ConocoPhillips Net Income Falls After Refining Spinoff

ConocoPhillips said second-quarter profit fell 33 percent for the newly independent oil and natural-gas producer after losing income from its refining segment, which was spun off April 30.

Production fell about 6 percent, consistent with the company’s forecast for declining output, to the equivalent of 1.54 million barrels of oil a day because of asset sales, maintenance downtime and curtailments of conventional North American gas.

“They slightly beat expectations, but production was in line with their guidance,” said Brian Youngberg, an analyst with Edward Jones in St. Louis who has a buy rating on ConocoPhillips shares and owns none. “This is probably going to be the ConocoPhillips of the future, where they can be a steady Eddie” among exploration and production companies, he said.

Net income dropped to $2.27 billion, or $1.80 a share, from $3.4 billion, or $2.41, a year earlier, Houston-based ConocoPhillips said in a statement today. Profit excluding refining and other one-time costs and gains was $1.22 a share, three cents more than the average of 17 analysts’ estimates compiled by Bloomberg.

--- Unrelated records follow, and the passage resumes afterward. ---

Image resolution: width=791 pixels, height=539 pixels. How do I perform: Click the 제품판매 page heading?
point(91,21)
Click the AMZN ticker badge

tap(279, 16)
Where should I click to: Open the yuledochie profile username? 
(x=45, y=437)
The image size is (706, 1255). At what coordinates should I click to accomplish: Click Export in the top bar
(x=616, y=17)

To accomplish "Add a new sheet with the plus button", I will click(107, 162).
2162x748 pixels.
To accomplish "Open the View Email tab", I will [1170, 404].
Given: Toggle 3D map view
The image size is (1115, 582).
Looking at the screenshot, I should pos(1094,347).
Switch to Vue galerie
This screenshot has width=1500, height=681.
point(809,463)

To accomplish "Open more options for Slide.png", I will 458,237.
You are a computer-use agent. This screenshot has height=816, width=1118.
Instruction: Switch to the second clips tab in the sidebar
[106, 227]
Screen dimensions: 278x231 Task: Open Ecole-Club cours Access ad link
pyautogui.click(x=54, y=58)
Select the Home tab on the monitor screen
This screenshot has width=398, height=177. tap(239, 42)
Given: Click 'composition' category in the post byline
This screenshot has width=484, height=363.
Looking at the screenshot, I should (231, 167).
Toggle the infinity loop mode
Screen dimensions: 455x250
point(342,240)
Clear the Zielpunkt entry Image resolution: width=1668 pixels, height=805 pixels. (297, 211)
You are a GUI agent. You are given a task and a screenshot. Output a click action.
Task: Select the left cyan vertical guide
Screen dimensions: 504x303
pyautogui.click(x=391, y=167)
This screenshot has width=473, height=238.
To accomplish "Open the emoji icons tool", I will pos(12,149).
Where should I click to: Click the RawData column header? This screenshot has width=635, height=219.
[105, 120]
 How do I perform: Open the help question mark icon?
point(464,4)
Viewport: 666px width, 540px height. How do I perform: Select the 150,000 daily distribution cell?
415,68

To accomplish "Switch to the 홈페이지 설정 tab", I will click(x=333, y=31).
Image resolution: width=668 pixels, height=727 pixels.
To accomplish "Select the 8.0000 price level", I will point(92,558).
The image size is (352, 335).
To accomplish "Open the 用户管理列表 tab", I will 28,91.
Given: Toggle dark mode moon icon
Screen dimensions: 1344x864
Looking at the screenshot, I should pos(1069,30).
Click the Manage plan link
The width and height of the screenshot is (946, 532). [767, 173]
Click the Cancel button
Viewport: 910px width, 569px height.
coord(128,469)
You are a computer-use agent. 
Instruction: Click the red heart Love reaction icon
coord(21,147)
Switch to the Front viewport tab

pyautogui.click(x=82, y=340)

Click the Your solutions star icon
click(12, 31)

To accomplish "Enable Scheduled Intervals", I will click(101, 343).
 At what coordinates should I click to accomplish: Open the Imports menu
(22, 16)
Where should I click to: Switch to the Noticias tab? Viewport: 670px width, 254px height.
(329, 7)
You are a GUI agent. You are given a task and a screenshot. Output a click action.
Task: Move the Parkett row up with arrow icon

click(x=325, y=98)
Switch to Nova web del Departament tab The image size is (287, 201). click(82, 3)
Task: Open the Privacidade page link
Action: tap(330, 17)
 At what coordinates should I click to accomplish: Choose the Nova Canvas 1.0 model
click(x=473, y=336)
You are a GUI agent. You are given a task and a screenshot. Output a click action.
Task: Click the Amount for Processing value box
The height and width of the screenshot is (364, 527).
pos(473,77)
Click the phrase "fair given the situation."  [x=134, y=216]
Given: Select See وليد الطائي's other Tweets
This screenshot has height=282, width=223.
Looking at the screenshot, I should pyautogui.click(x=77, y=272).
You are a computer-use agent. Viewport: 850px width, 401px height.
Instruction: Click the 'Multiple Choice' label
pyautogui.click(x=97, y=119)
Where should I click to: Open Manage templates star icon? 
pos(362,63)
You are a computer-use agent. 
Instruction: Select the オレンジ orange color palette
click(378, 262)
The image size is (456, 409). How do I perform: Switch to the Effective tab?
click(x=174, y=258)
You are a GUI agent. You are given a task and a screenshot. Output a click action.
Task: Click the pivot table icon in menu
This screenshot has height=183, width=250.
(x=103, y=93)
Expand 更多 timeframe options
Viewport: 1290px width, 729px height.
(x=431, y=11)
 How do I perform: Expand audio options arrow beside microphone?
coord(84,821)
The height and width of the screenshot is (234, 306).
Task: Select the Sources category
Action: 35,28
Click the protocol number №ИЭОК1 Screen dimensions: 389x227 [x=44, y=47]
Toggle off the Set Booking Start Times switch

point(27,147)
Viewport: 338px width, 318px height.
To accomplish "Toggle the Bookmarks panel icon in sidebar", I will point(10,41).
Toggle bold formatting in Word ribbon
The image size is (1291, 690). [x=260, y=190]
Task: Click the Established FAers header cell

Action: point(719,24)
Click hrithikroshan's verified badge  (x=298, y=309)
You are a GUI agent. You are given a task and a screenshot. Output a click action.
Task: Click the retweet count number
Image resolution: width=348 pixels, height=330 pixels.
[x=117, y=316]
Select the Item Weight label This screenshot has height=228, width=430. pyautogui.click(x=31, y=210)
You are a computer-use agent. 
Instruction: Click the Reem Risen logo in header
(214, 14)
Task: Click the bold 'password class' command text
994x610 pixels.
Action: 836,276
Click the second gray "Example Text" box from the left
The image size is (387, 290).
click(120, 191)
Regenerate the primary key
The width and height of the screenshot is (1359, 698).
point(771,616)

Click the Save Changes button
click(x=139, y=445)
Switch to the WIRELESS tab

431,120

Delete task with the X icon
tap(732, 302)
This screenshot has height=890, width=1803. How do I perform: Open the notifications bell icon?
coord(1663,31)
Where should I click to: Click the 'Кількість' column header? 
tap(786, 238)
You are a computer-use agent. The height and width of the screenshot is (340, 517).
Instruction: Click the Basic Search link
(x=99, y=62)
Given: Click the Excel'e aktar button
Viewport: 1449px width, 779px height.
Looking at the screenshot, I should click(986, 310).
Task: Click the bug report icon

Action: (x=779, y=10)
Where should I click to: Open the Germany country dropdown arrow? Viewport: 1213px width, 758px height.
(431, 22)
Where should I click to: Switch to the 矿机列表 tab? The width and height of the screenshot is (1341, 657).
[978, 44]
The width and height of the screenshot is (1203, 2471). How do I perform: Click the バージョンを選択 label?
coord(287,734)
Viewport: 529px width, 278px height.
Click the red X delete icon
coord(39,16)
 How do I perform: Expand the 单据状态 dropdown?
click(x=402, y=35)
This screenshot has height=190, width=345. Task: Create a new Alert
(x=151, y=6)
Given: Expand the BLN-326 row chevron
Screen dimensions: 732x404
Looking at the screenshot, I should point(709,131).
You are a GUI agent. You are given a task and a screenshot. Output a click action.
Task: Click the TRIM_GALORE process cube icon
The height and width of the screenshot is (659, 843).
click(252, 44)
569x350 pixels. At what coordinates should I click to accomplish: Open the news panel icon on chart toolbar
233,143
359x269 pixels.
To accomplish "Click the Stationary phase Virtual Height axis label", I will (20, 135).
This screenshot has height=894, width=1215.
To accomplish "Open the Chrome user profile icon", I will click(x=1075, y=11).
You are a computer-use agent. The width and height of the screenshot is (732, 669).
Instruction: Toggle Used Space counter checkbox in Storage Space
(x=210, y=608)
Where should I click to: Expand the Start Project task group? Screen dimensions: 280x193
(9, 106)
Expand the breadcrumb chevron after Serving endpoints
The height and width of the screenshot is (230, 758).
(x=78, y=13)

The results included one month of earnings from ConocoPhillips’ former fuel-making business, compared to three months of refining earnings in the year-ago quarter. Its spinoff this year of refining, chemical and pipeline businesses created Phillips 66.

Remaking Itself

ConocoPhillips is now the largest U.S. oil and gas producer without refineries or a chemical business, based on market value. The company has been selling assets and buying back shares as part of a three-year plan to remake itself and boost returns.

ConocoPhillips has ended share buybacks for now, though it may restart them in the future, Chief Financial Officer Jeff Sheets said in a telephone interview today. The company repurchased about 52 million shares in the second quarter, bringing its buyback total to about 20 percent of shares outstanding when the program began in 2010, it said in today’s statement.

Planned capital spending of about $16 billion this year reflects investments and the timing of asset sales, Sheets said. That annual spending will be about $15 billion in coming years as the company seeks to boost production and margins, he said.

Funding Spending

ConocoPhillips may use proceeds from asset sales to help fund its capital program in the near term, as cash flow may not cover spending and the dividend because of lower commodity prices, Sheets said.

Brent crude futures, a benchmark oil price used by much of the world, fell 7 percent from a year earlier to average $108.76 a barrel in the second quarter. Gas futures traded in New York plunged 46 percent to average $2.354 per million British thermal units.

The company can adjust its spending if prices fall further, Sheets said. Dividend payments were shown as the top priority among uses of cash in a slide presentation today.

The company said it’s on track to have $8 billion to $10 billion of asset sales by the middle of 2013. It raised about $1.6 billion of that in the first half of the year.

Strategic Objectives

ConocoPhillips’ adjusted earnings, which exclude refining income and other one-time items, fell 34 percent to $1.54 billion in the second quarter from $2.31 billion a year earlier.

“We’re making progress on all the strategic objectives that we’ve talked about,” Sheets said. While the level of prices affects short-term results, it “doesn’t affect our long-term plans,” he said.

Revenue, excluding refining and other discontinued items, fell 14 percent in the second quarter to $15.2 billion from $17.7 billion a year earlier, ConocoPhillips said. Output of oil and gas may be the equivalent of 1.565 million to 1.585 million barrels of oil a day this year, including the effect of dispositions, Sheets said today. That’s within an earlier forecast of as much as 1.6 million barrels a day of production.

Output from shale formations such as the Eagle Ford and Bakken continues to rise, the company said, and it plans to add more assets in North America.

Testing Mancos

ConocoPhillips is examining its holdings in the U.S. and Canada for additional opportunities, Chief Executive Officer Ryan Lance said during a conference call with analysts today. For example, he said, the company plans to test the Mancos shale in the western U.S. this year.

ConocoPhillips plans to return some curtailed North American gas operations to production in the third and fourth quarters because of higher prices, Sheets said. The company had curtailed gas totaling the equivalent of about 10,000 to 12,000 barrels of oil a day, he said.

Gas is trading in New York for more than $3 per million British thermal units today after falling to a 10-year-low of about $2 earlier this year, prompting producers to cut back some production.

ConocoPhillips is the first of the largest U.S. oil companies to report second-quarter earnings this year. Exxon Mobil Corp., the biggest U.S. oil company by market value, plans to release results tomorrow, followed by Chevron Corp., the second-largest U.S. oil company, on July 27.

Unlike ConocoPhillips, Exxon and Chevron operate refining and chemical plants.

ConocoPhillips fell 2.6 percent to $53.24 at the close in New York.